Another big, tandem pedal kayak from Hobie, the Compass Duo is a smaller alternative to the Mirage Oasis. At 13.5-feet long, there’s still plenty of deck space for you and your pedal partner and it’s still easy to coax a competitive top speed out of this model.

This is a boat built more specifically for fishing. In addition to multiple rod holders, it also has an H-track rail accessory system running along both sides of the boat, allowing you to easily outfit your boat with all the custom fishing gear like a GPS or a Go-Pro. 

  • Built more for fishing than the Oasis
  • Not as much dry storage space
  • A bit easier to transport

Hobie Mirage Outfitter

Pic of Hobie Mirage Outfitter Kayak

Another tandem pedal kayak from Hobie, the Outfitter is even shorter and lighter than the Compass Duo at less than 13-feet long. 

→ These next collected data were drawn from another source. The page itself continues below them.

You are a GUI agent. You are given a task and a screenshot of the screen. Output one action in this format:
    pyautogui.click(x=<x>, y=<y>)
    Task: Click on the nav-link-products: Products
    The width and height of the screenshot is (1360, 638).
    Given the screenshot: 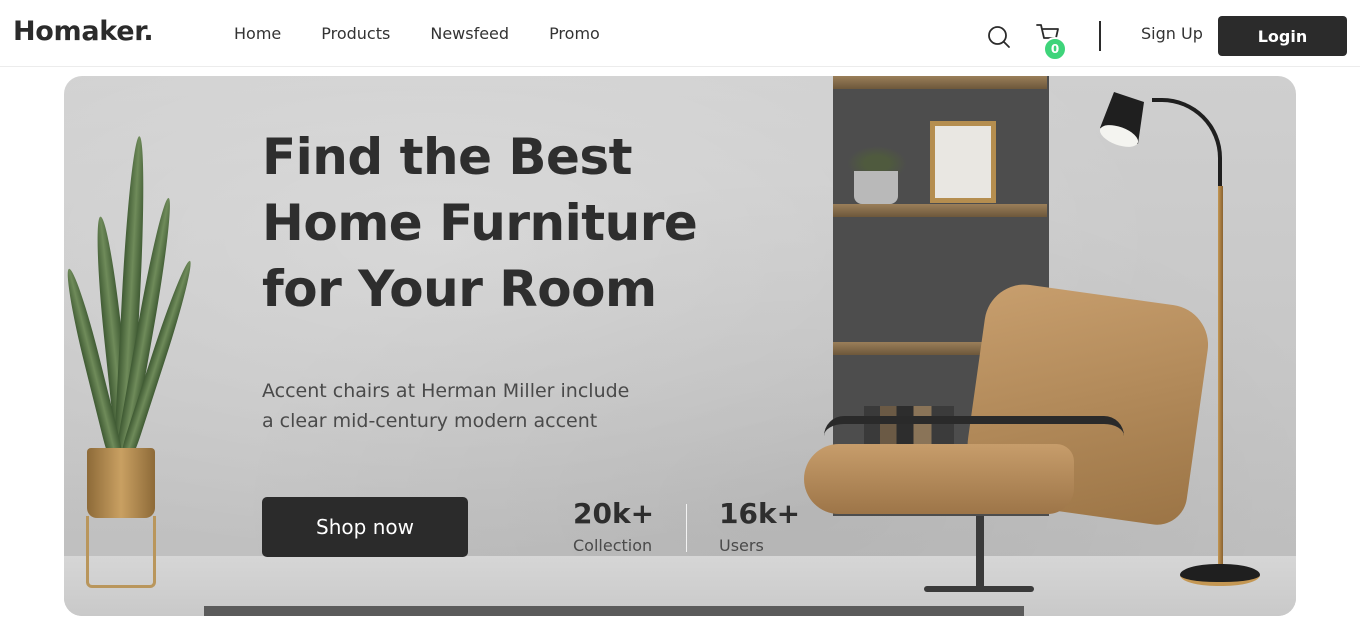 What is the action you would take?
    pyautogui.click(x=356, y=34)
    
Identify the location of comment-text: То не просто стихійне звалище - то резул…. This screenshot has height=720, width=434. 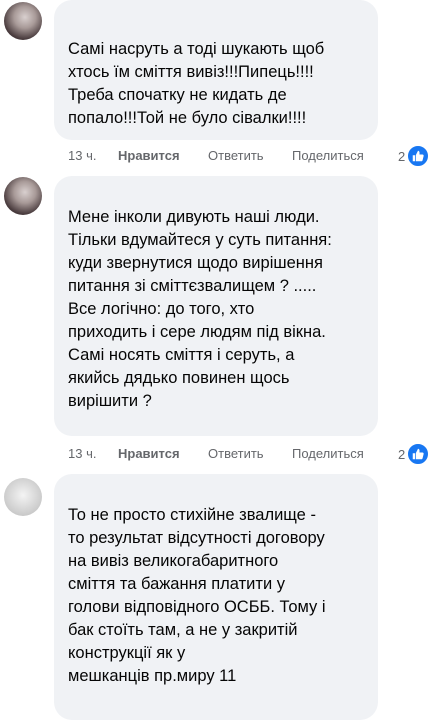
(197, 596).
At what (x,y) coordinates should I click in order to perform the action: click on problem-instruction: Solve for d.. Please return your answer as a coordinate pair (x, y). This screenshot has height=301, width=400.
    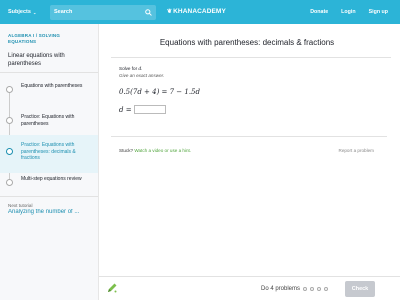
    Looking at the image, I should click on (130, 69).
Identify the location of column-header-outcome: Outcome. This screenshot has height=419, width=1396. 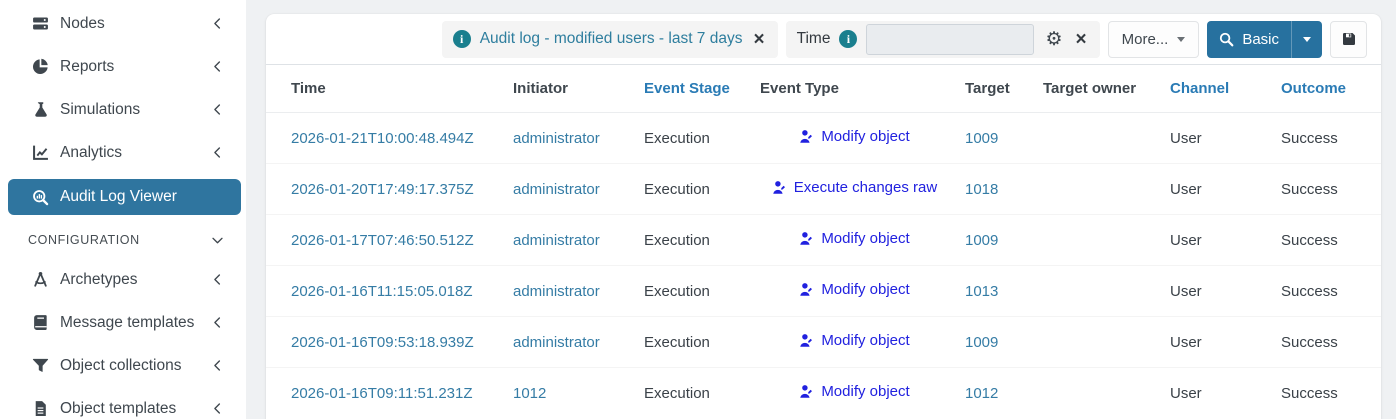
(1327, 89).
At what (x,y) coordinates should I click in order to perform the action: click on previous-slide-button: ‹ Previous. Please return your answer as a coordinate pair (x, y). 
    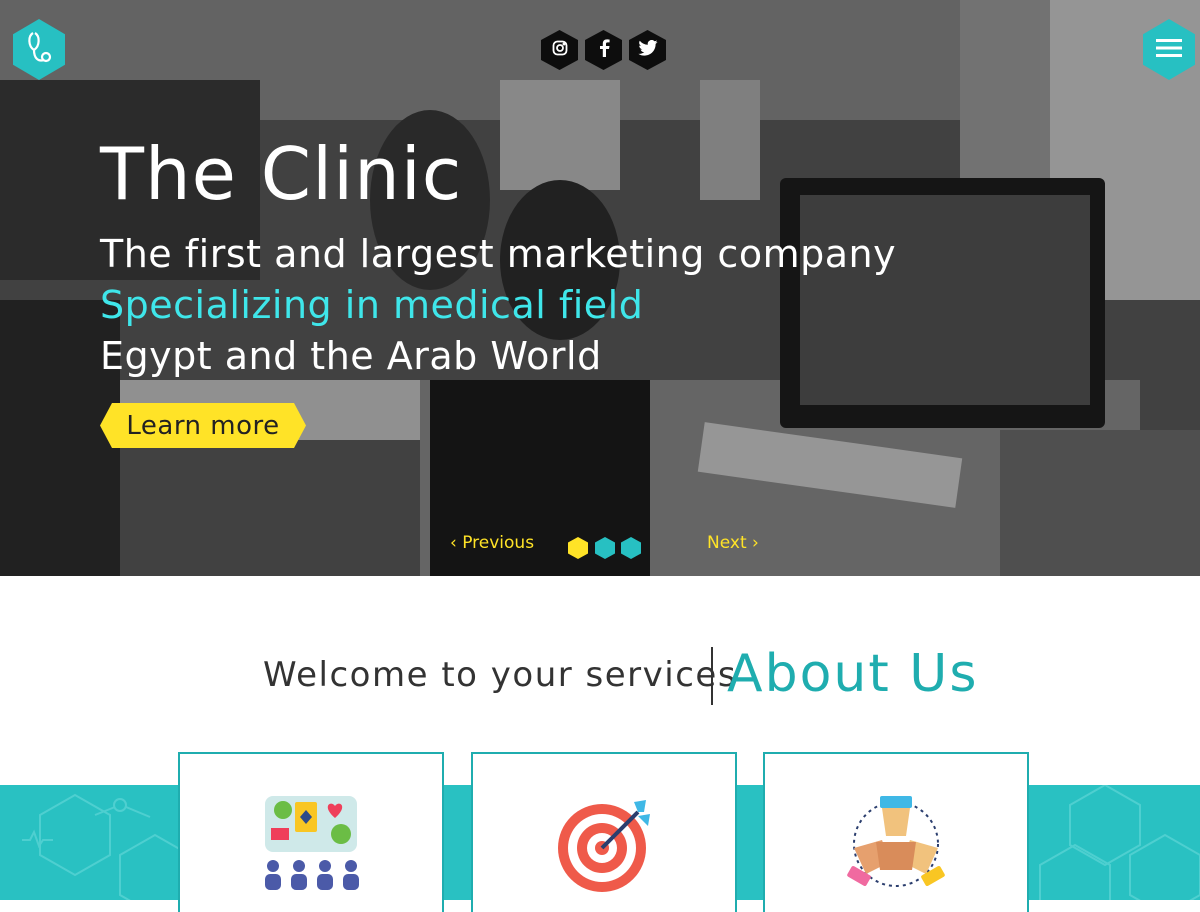
    Looking at the image, I should click on (492, 543).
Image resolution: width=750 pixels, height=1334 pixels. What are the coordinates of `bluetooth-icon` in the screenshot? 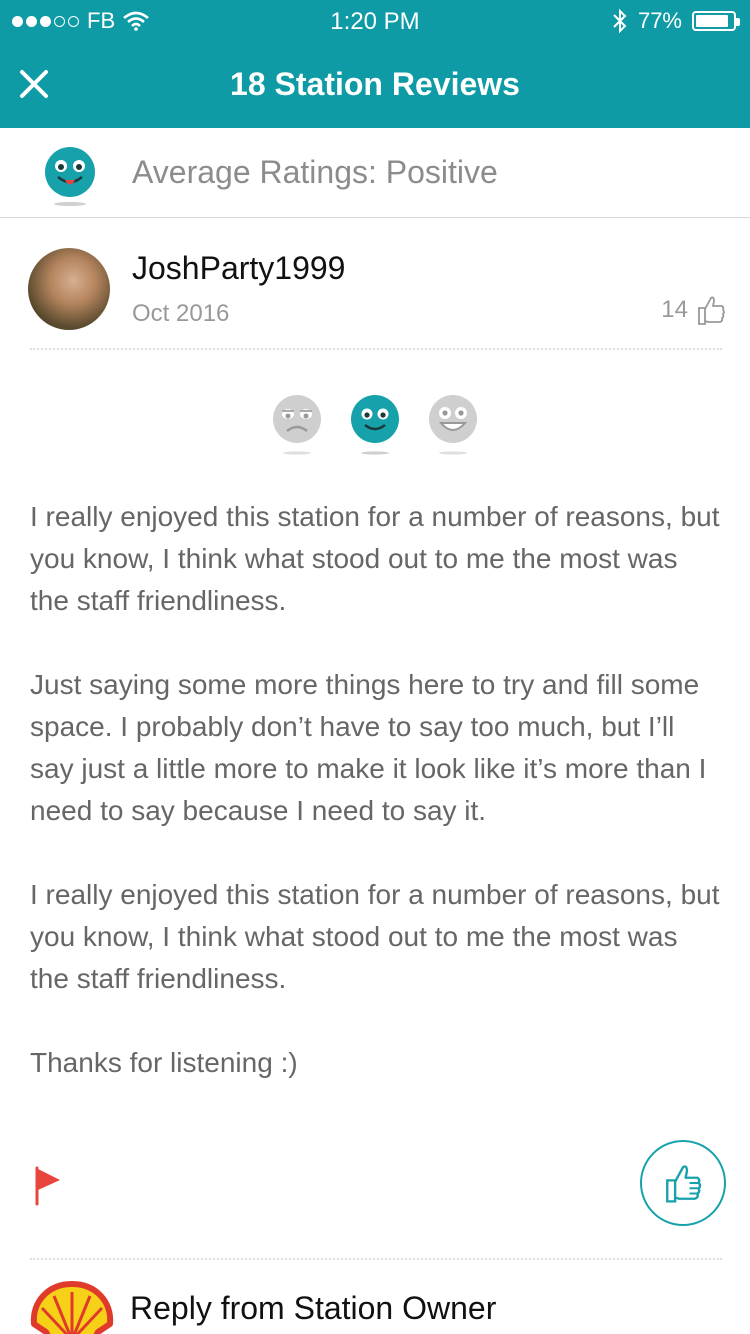 It's located at (620, 21).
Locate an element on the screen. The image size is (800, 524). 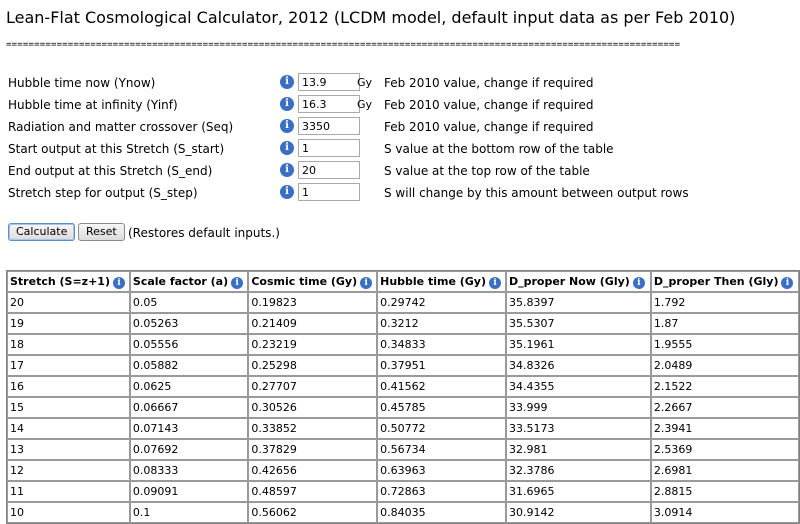
table-cell: 35.5307 is located at coordinates (578, 324).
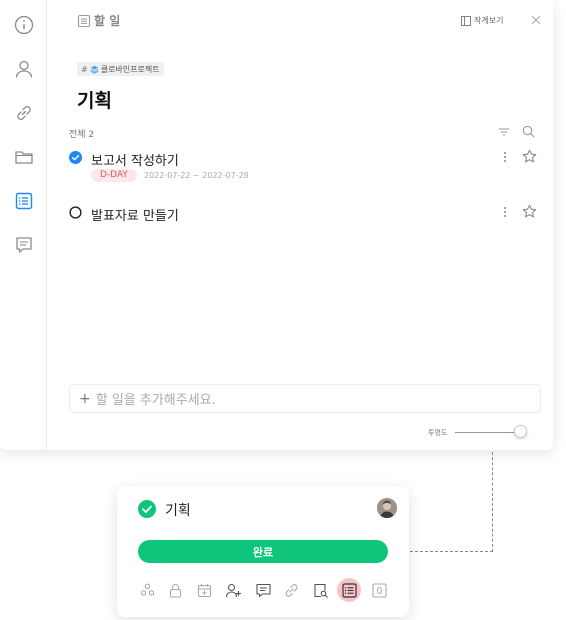 Image resolution: width=566 pixels, height=620 pixels. Describe the element at coordinates (320, 590) in the screenshot. I see `search-doc-icon` at that location.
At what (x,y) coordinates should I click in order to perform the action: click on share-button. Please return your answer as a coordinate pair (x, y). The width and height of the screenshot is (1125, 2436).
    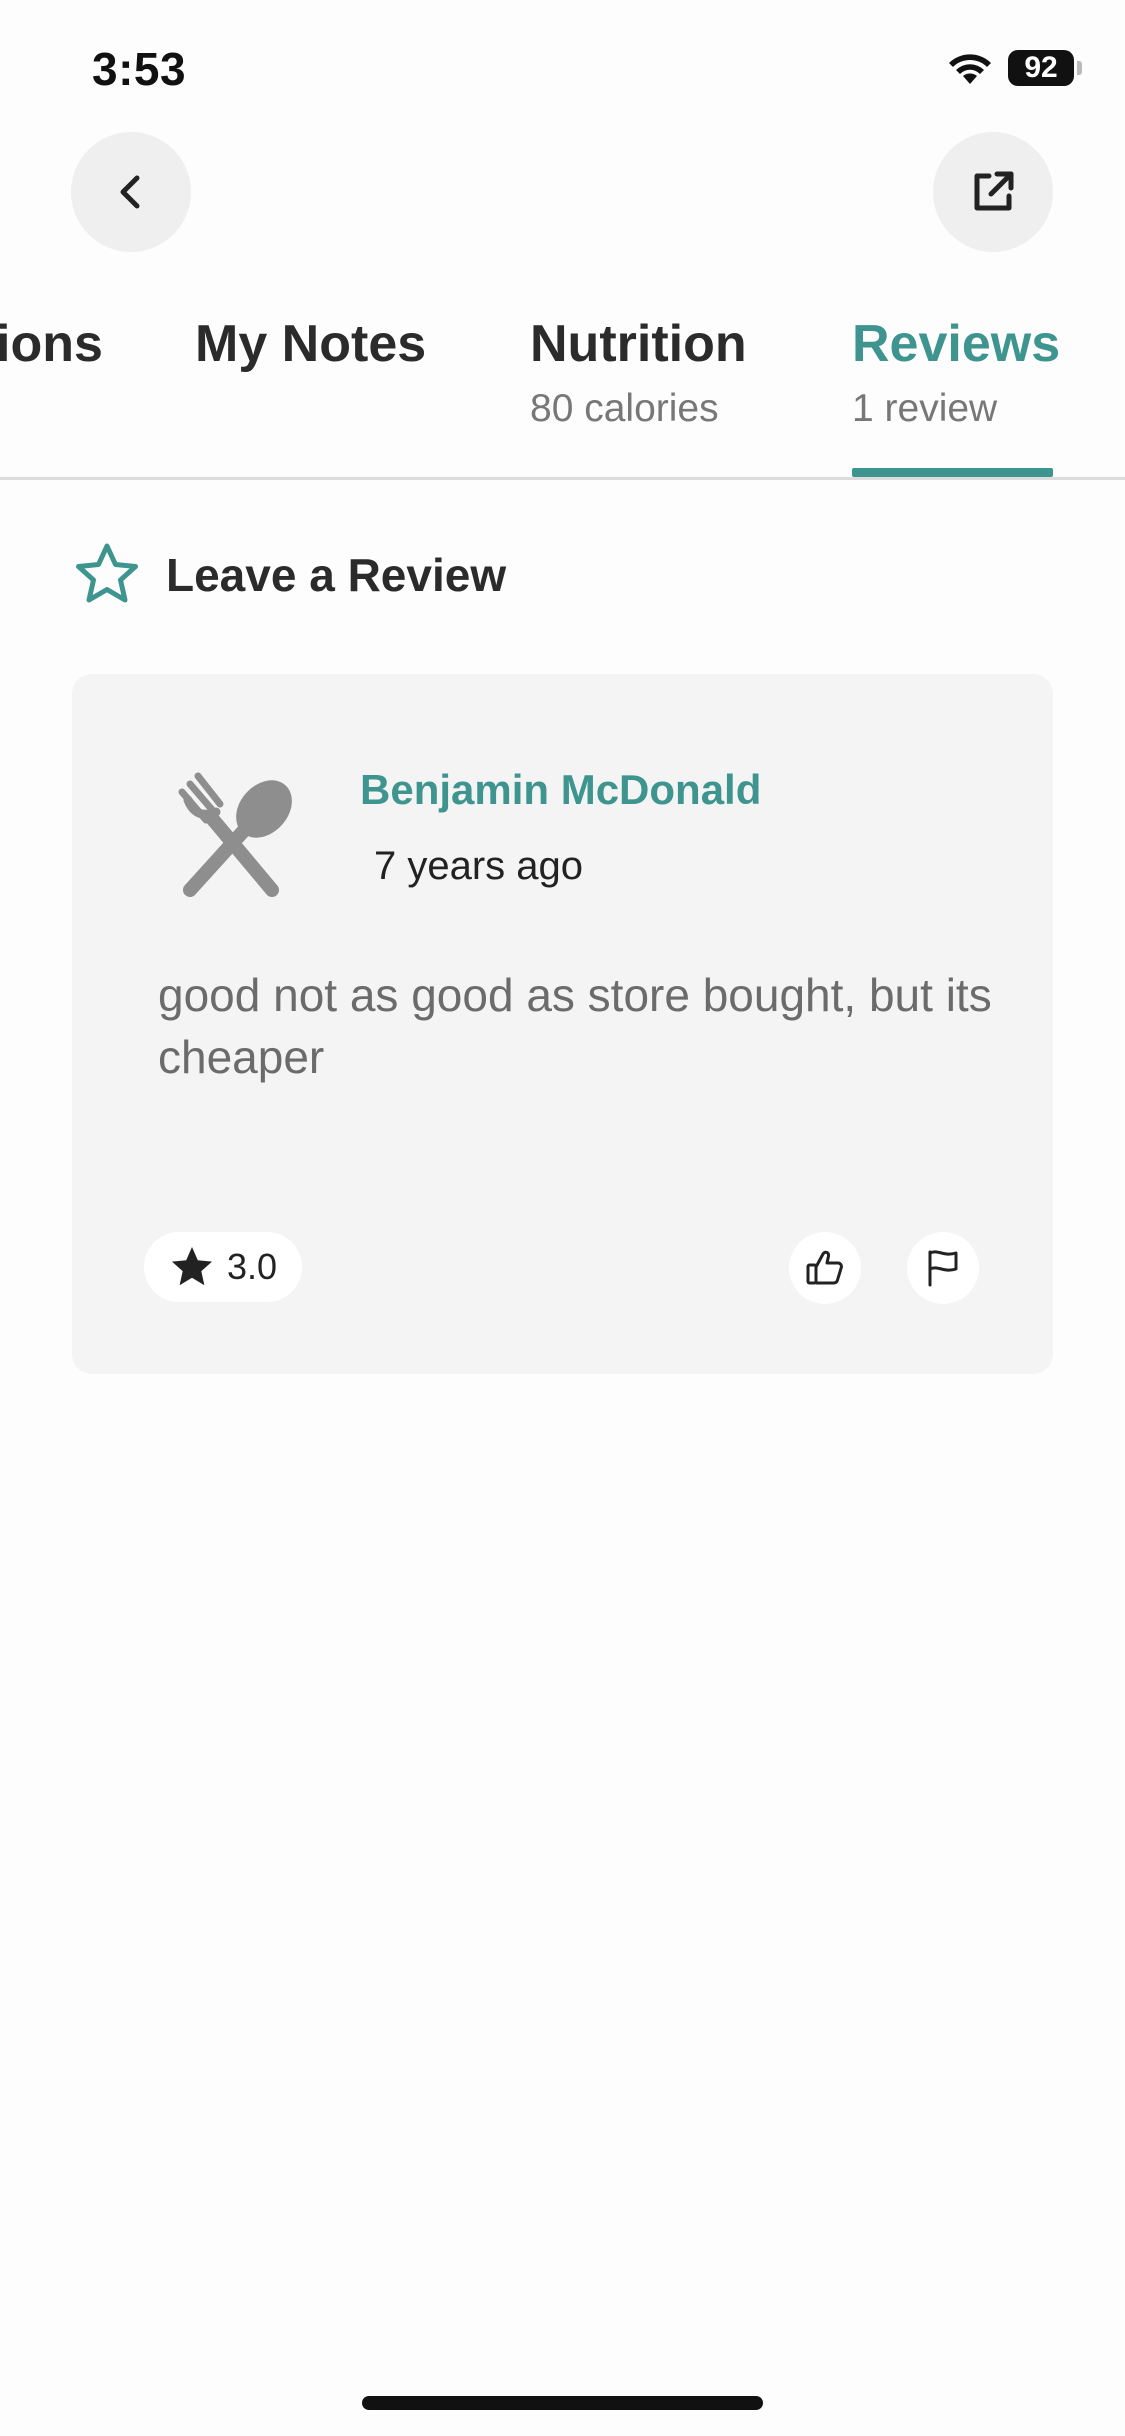
    Looking at the image, I should click on (993, 192).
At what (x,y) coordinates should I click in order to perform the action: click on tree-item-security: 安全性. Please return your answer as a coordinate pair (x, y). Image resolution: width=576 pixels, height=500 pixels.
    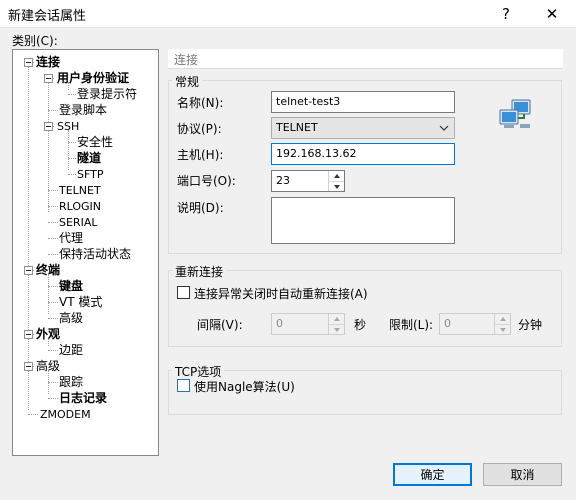
    Looking at the image, I should click on (95, 142).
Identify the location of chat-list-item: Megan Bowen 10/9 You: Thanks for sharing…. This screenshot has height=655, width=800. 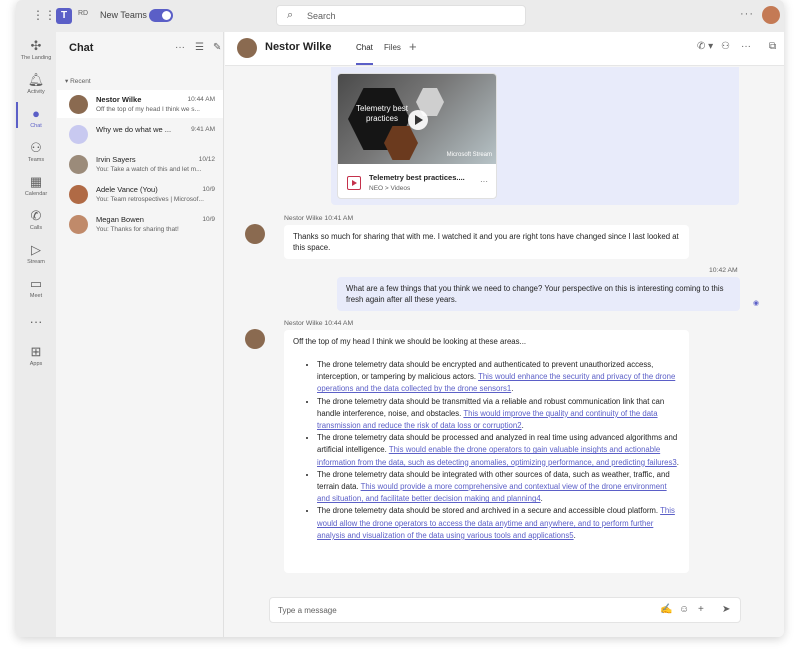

It shares a lot of similarities with the Mirage Oasis with the same twist and seal hatches and bungee cords. It may not go quite as fast, but this is definitely a boat that can still navigate some rough water and maybe even do a little fishing if you’d like. 

The comfortable and removable seats have been ported over from its big brother so you still have that handy camp chair at the end of the day.

  • Many of the same features as the Oasis
  • A little cheaper due to the smaller size
  • Not built for fishing

Hobie Mirage Tandem Island

Hobie Mirage Tanden Island Kayak

If you fancy yourself more of a sailor than a paddler, the Tandem Island opens up a whole new world of kayaking. Complete with a pair of outriggers and a massive sail, the Island has the stability and long keel to harness the power of the ocean breeze. 

The MirageDrive system has been included as well. So if the wind isn’t blowing, or you just want to give your boat an extra boost, you have the option to paddle too.

It can hold a massive 600 pounds and the included paddle holders give you three easy ways to propel this model. Best on open bodies of water, the Island is a unique, albeit expensive “kayak” that is sure to catch the eyes of everyone on the beach.

  • More of a sailboat than a kayak
  • Much more expensive
  • Over 18-feet long and can be hard to transport


With a long keel and two pedal systems, the Oasis glides across the water.

I love all the storage space which makes overnight trips much easier, and the removable seats are a great touch, allowing you to relax in comfort at the end of the day.

If you’re looking for a more expensive, recreational kayak that can handle some fishing and multi-day journeys, give the Mirage Oasis from Hobie a look.